The main campus today spreads across 410 acres in Boone, with 20 residence halls, 30 academic buildings, and a total holding of 1,300 acres. The center of student life is Sanford Mall - an open grassy quad between the student union, Central Dining Hall, and the Carol Grotnes Belk Library. Sanford Hall, on the mall's edge, is named for Terry Sanford, the former North Carolina governor. Rivers Street splits the campus east-west, connected by tunnels and a pedestrian bridge. From the summit of Howard Knob above town, the whole university looks like a mountain village built by accident - red brick, slate roofs, and football stadium tucked into the folds of the Blue Ridge.
The football story is the one outsiders remember, but it didn't start with Michigan. Between 2005 and 2007, the Mountaineers won three consecutive Division I FCS national championships - the first FCS team ever to do so since the playoffs began in 1978. They beat Northern Iowa, Massachusetts, and Delaware in those three title games. It was the first Division I program to win three straight at any level since Army did it in 1944, 1945, and 1946. The Michigan game came at the start of the 2007 season; later that fall, App State would win their third title. The program moved up to FBS in 2014 and won six straight bowl games from 2015 through 2020.
The Carol Grotnes Belk Library, opened in 2005 in a 165,000-square-foot, five-story building, holds nearly 1.9 million bound volumes and 1.5 million microforms. Its special collections include the W.L. Eury Appalachian Collection - one of the most comprehensive archives of Appalachian culture anywhere - and the Stock Car Racing Collection, which contains donations from the family of NASCAR legend Richard Petty. The Turchin Center for the Visual Arts, opened in 2003 on the campus edge, is the largest visual arts center in northwestern North Carolina, eastern Tennessee, and southwestern Virginia.
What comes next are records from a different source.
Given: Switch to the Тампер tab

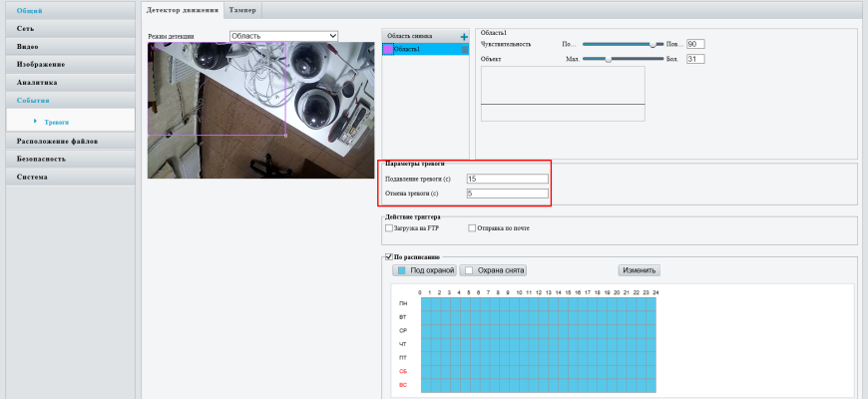Looking at the screenshot, I should pyautogui.click(x=240, y=9).
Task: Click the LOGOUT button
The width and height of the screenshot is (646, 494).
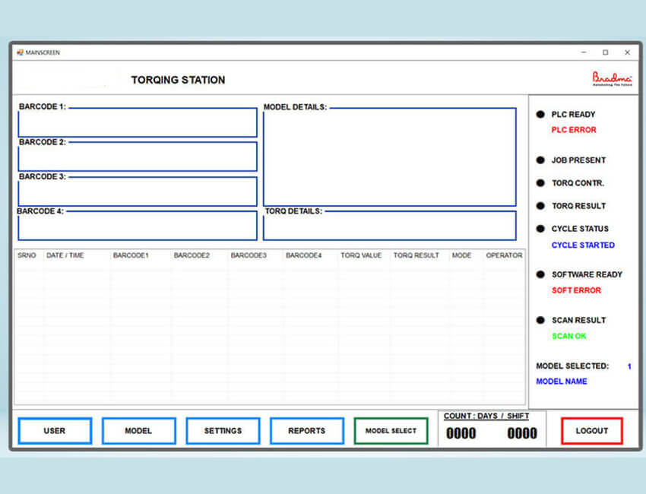Action: pyautogui.click(x=591, y=431)
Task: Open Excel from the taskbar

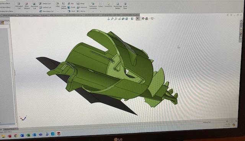Action: click(28, 135)
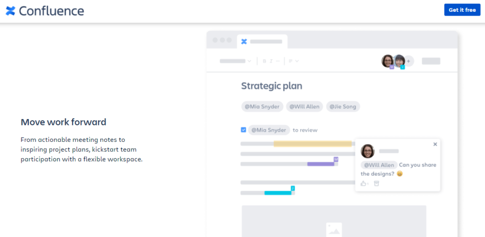Click the yellow highlighted text bar
Viewport: 485px width, 237px height.
pyautogui.click(x=313, y=144)
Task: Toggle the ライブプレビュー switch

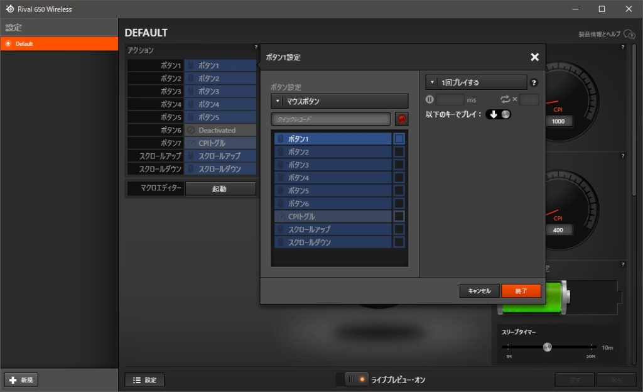Action: [x=356, y=379]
The university also operates a 67-acre nature preserve dedicated as a State Natural Area in 1999.
Sitting on the highest point on the App State campus is a 100-kilowatt wind turbine, 153 feet tall, installed in 2008 at the Broyhill Inn site to test industrial-scale wind generation in mountain terrain. It has produced over 311,000 kilowatt-hours. Frank Residence Hall and Mountaineer Residence Hall both hold LEED Gold certifications. Mountaineer Hall runs hot water from a 40-panel solar thermal array. The AppalCART provides no-cost public transit between campus and surrounding Boone. App State has signed multiple climate commitments and received the Climate Leadership Award from Second Nature and the USGBC in 2015. Today the university enrolls more than 21,500 students across eight colleges, with a second campus opened in Hickory in 2023.
Appalachian State University sits at 36.21N, 81.69W in Boone, NC, at roughly 3,300 ft MSL - the highest-elevation city over 10,000 population in the Eastern United States. Recommended viewing altitude 6,500-8,000 ft - terrain rises rapidly around Boone with Howard Knob (4,400 ft) overlooking campus and Grandfather Mountain (5,964 ft) ten miles south. Nearest GA airport is Watauga County Memorial (KGEV) two miles east of town. Alternates include Elk River (NC06) and Avery County (K7A8). Kidd Brewer Stadium and the convocation center are recognizable landmarks. Expect mountain weather - rapid visibility drops, lenticular cloud formation, and strong rotor downwind of the ridges in winter.